> **What to produce**
Which lines below contain the string "Instruction"? Show each of those lines in full.

> **Entries provided**
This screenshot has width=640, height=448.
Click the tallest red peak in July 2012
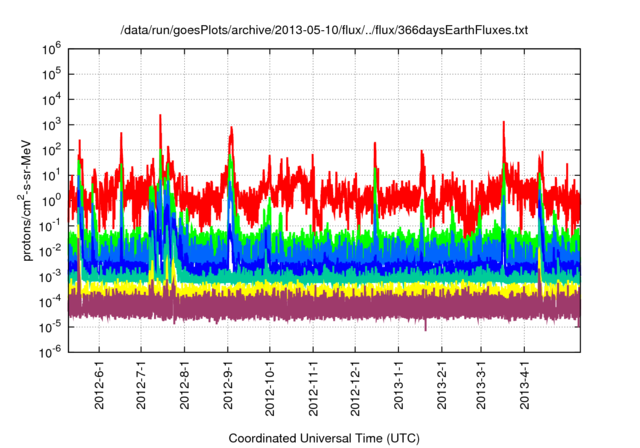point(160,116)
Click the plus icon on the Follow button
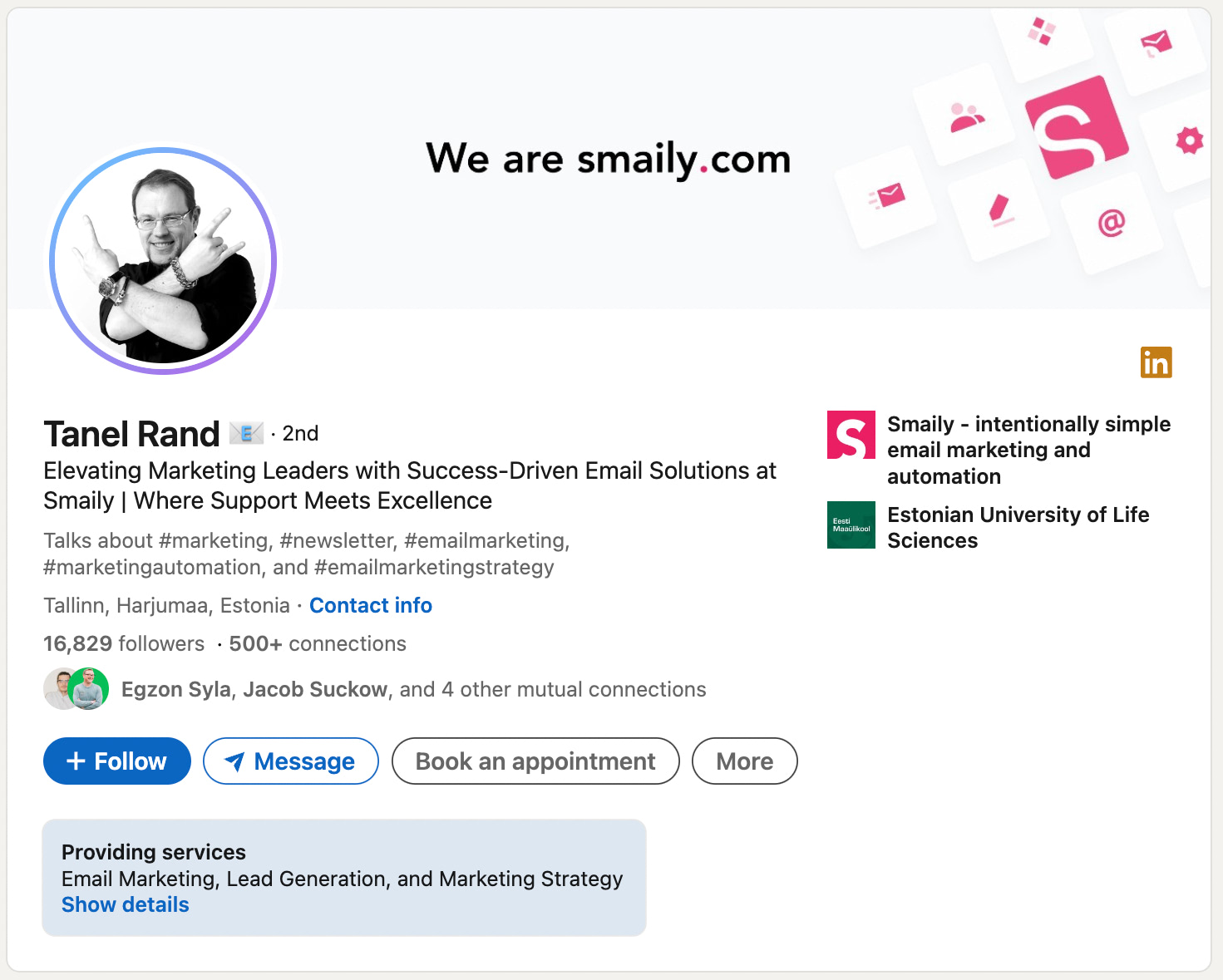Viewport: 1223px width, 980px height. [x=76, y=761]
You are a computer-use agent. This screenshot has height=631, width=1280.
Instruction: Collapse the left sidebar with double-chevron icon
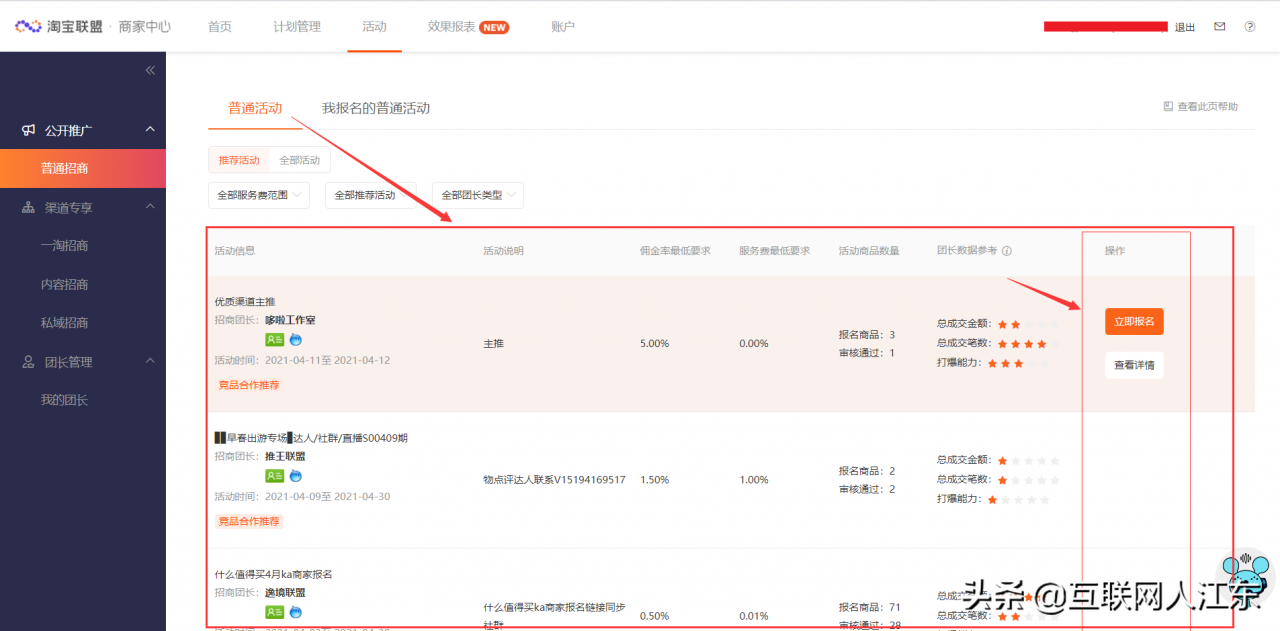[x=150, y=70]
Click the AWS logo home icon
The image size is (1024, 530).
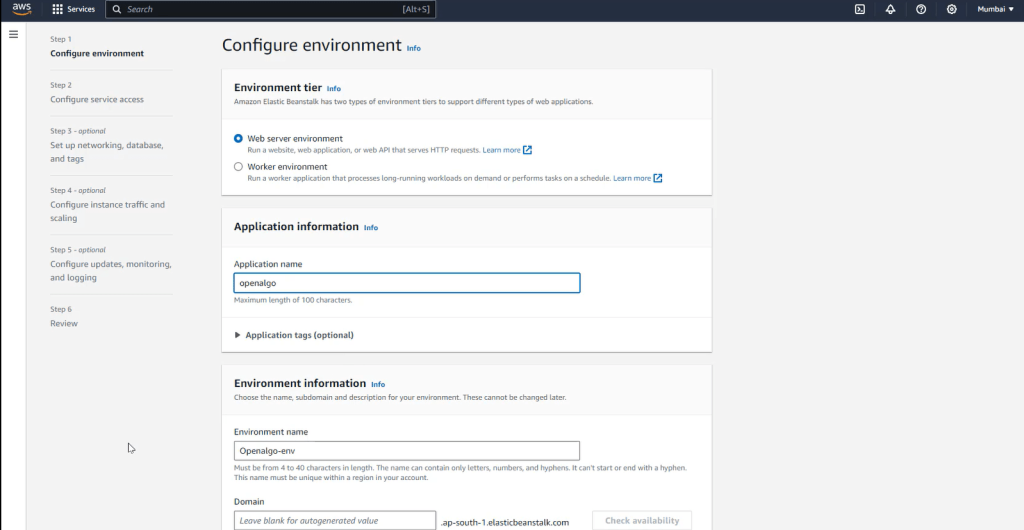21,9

--

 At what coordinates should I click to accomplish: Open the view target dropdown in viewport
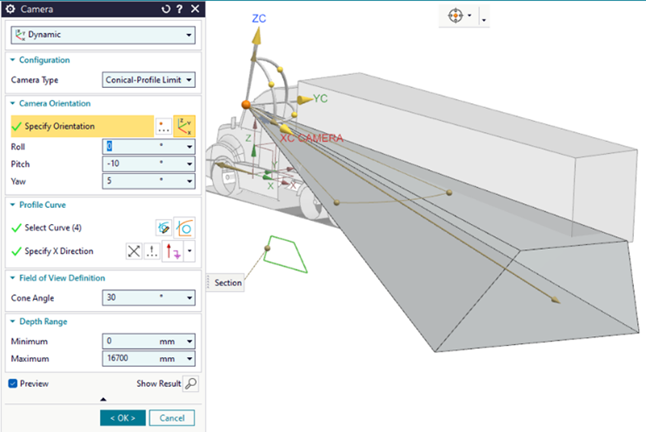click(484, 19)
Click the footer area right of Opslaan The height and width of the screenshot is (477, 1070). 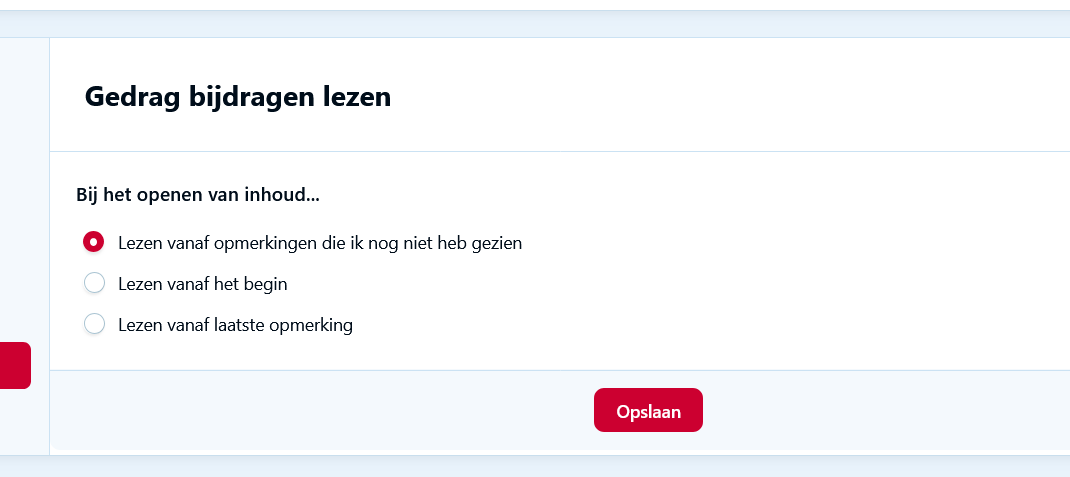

...

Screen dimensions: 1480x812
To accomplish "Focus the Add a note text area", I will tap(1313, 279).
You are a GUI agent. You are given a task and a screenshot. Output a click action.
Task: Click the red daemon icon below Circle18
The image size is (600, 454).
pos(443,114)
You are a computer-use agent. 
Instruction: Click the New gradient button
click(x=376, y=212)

> **Exercise response**
Instruction: Collapse the left sidebar with double-chevron icon
Instruction: Click the New gradient button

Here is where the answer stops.